Recently, I abruptly deleted my Orkut account. People asked me the reason behind this sudden decision to which I replied that I just felt like it so I deleted the account. It was more an attempt to avoid further questions than anything else. In reality, the main reason behind this decision of mine was a growing sense of frustration on my part regarding how blatantly I wasted my time on Orkut. At this point I should make it clear that I never consider anything that I do, a timewaste, till it brings me some kind of pure, unadulterated pleasure. As an example, I have been spending atleast 6 hours daily, browsing for news, pictures, trivia etc. about Audrey Hepburn for the last 1 week but I do not think that it is a timewaste. I do not really care what others think as long as this activity makes me happy.

On the other hand, the problem with Orkut was that I was never able to devote any time to it without a sense of guilt. This guilt emanated from my subconscious realization that most of the things that I did on Orkut or that others do, conceal a veiled sense of vanity. The whole purpose of the site is to cash in on the most evil and most prevalent of all human shortcomings i.e. vanity. And this was precisely the argument which embarrased me, scolded me, jerked me and finally woke me up. I almost despised myself for falling into the trap. So I simply withdrew my account.

This brings me to my all important questions. Where does this vanity begin and where does it end ? How much of it should be acceptable before it gets vulgar and blatant ? In what forms does it reveal itself and finally, is it necessary for the existence of society ?

These are big philosophical questions and I would not dare go into their answers with my limited knowledge and understanding. The one thing I can say is that the fact that I want people to read this itself is a form of vanity which in effect defeats whatever I have been talking about. Maybe I will have to stop someday.

Audrey Hepburn

"A thing of beauty is a joy forever" said John Keats, and seldom has man spoken with such precision of observation and such truthful words. Audrey Hepburn certainly represents that beauty.

That joy manifests itself through those big, wide, innocent, endearing eyes. It hugs to the exquisitely carved features of her face and the perfection of her eyebrows. It drips through the urchinesque, naughty contours of her smile and the intoxicated curves of her hair. It breathes in the slenderness of her figure, in the fragility of her fingers, in the ivory perfection of her complexion and the graceness of her movements.

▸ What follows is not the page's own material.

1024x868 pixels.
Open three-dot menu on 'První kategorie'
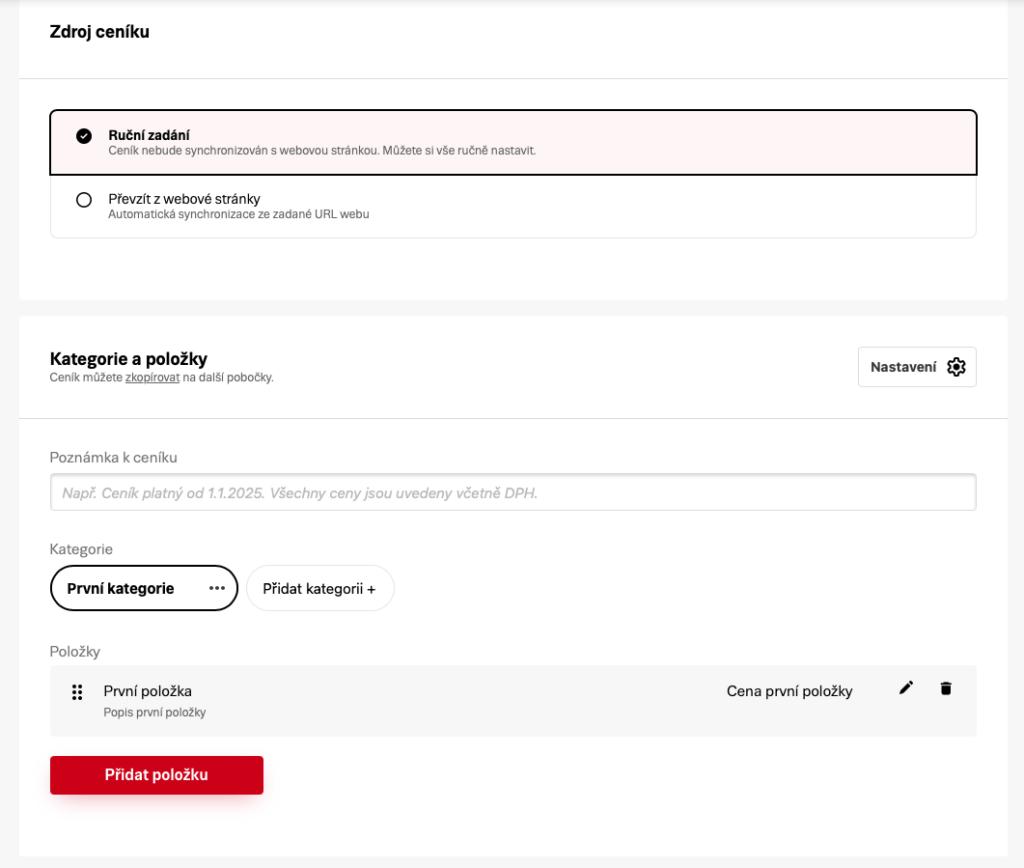point(217,589)
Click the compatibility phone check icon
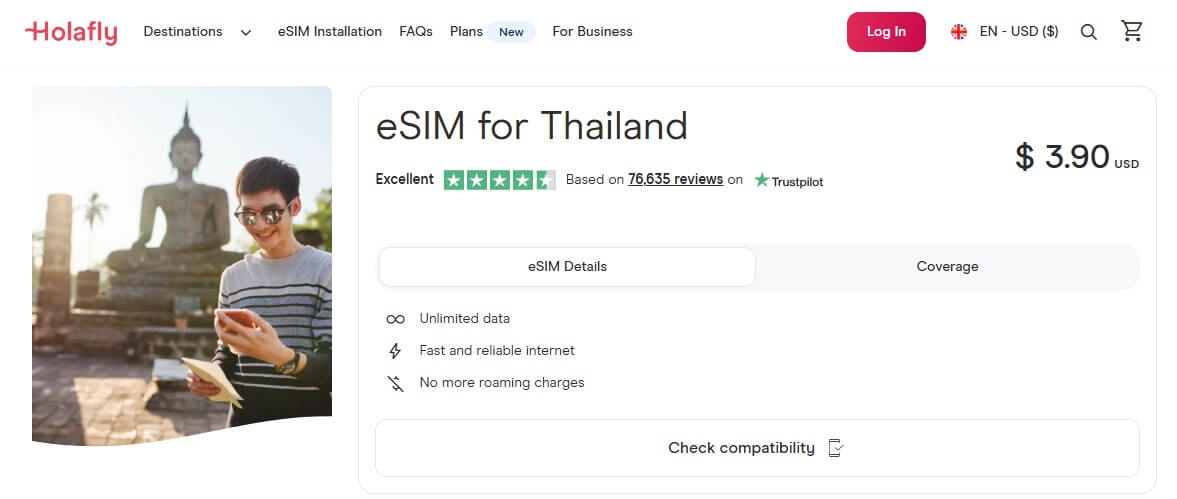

This admiration is not akin to that of a Julia Roberts, or Zeta Jones, or for that matter any other contemprory heroine. This admiration is akin to the admiration which arises when I see the myriad colours of the rainbow on the frail surface of a soap bubble. This admiration is mixed with the fear that, 'go too close' and the spectacle will vanish. Such a beauty can only survive in the safety of aloofness. It should not realise that I am watching. Like a butterfly on a flower. Like the quantum uncertainities.

And I keep watching, hoping that such works of perfect art should last forever even when I am aware that it is not possible. I hope against hope that those eyes will somehow, always retain their liquid brilliance. That that smile will never get polluted by those wretched wrinkles. That those plaits will keep shining in their silken luminiscence till eternity. I hope, but in vain as reality rears its ugly head. And then I look at her photograph again and for that one second, reality is thrown into oblivion. As they say: "A thing of beauty is a joy forever".